En 1976, le Parti québécois formait son premier gouvernement. Et ce gouvernement, dans la tête de ceux et celles qui l’avaient élu – et aussi dans celle de ses farouches opposants, d’ailleurs –, allait faire du Québec un pays. Bien entendu, les électeurs souhaitaient aussi un bon gouvernement... et ils l’ont eu ! Ce premier mandat du PQ fut d’une richesse extraordinaire.

Mais ce qui a porté le PQ au pouvoir, c’était d’abord et avant tout la volonté d’amener le Québec à sa juste place sur l’échiquier mondial. L’Indépendance était – et demeure aujourd’hui – la plus grande force de mobilisation. Je me souviens très clairement de la victoire de 1994 et du retour du PQ au pouvoir, avec Jacques Parizeau à sa tête. Pour la seconde fois de son histoire, le PQ renversait un gouvernement libéral. Pour la seconde fois, le PQ se faisait élire en promettant de faire un pays !

En 1981, le parti s’est maintenu au pouvoir. Plusieurs avancent que c’était une façon pour la population de se faire « pardonner » le « non » de 1980... Mais en promettant de ne pas faire de référendum, le gouvernement de René Lévesque a abandonné tout rapport de force face au Canada.

Le rapatriement unilatéral de la Constitution en 1982, cette ignominie commise contre le Québec par Trudeau père, nous le rappelle cruellement. On peut aisément présumer que jamais le Canada n’aurait osé poser ce geste d’affront si le Québec n’avait pas cadenassé la possibilité de faire un référendum.

Cela a coûté très cher de tasser l’Indépendance : imposition du multiculturalisme qui crée des ghettos et qui divise les citoyens, et glorification de l’individualité au détriment de l’ensemble de la société québécoise.

L’Indépendance était la raison première de la création du PQ, il aurait donc dû aller de soi que ce serait toujours la priorité. Mais les ambitions du PQ ont oscillé entre deux pôles : être un bon gouvernement du Québec dans le cadre actuel – c’est-à-dire le cadre provincial – ou réaliser l’Indépendance.

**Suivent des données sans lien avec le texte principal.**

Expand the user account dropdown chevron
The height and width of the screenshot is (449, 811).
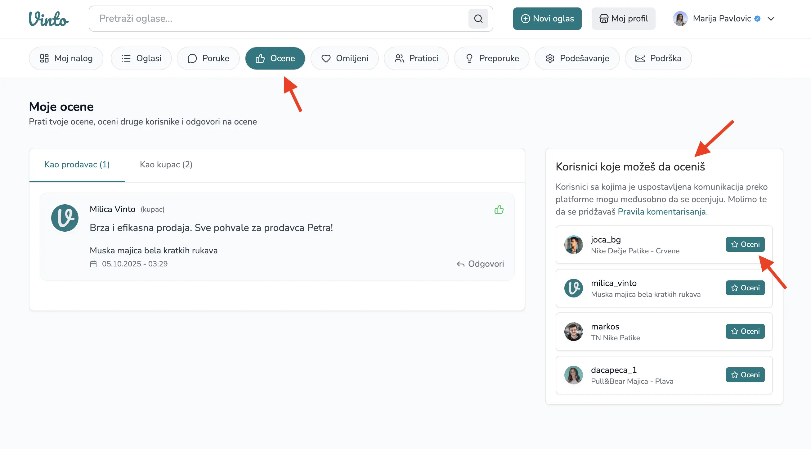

Être un bon gouvernement... provincial

Avec le PQ, le Québec s’est doté d’importants outils : la Charte de la langue française ; la Loi anti-briseurs de grève ; la Loi sur la protection du territoire et des activités agricoles ; la création de la SAAQ, de la CSST, de CPE et de l’assurance médicaments ; la fermeture de Gentilly, et j’en passe. Toutes ces lois ont été votées dans un cadre très provincial, à l’exception de la loi 101 de Camille Laurin, qui sera charcutée à maintes reprises par la Cour suprême du Canada.

Réaliser l’Indépendance

Il n’y a eu qu’une seule fois où les ambitions du PQ n’ont pas oscillé et que les deux pôles n’en formaient qu’un, c’est en 1994 avec Jacques Parizeau. Il avait annoncé qu’il serait un bon gouvernement, non pas provincial, mais désireux de réaliser l’Indépendance. Et il aurait réussi, n’eût été les tricheries canadiennes.

1er octobre 2018

Même quand il promet de ne pas faire de référendum, le PQ demeure un parti indépendantiste, bien entendu. Mais il perd alors sur les deux fronts : on ne convainc pas les canadianistes/fédéralistes, bien sûr, et on décourage les indépendantistes qui vont ailleurs ou qui restent chez eux. Le 1er octobre dernier en est une démonstration cruelle, mais éloquente.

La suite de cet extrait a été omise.